§ **Exercise instructions**
There is material below. Print exactly the lines starting at the line with "The image size" and ending at the line with "The height and", ends included, and no others.

§ **Provided material**

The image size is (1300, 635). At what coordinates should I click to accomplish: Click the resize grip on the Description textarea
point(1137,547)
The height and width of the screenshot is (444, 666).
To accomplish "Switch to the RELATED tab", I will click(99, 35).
--
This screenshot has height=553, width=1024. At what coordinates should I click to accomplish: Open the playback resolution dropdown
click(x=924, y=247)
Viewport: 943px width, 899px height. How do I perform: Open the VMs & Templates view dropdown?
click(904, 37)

§ **Solution to this problem**
The image size is (1300, 635). At what coordinates should I click to accomplish: Click the resize grip on the Description textarea
point(1137,547)
The height and width of the screenshot is (444, 666).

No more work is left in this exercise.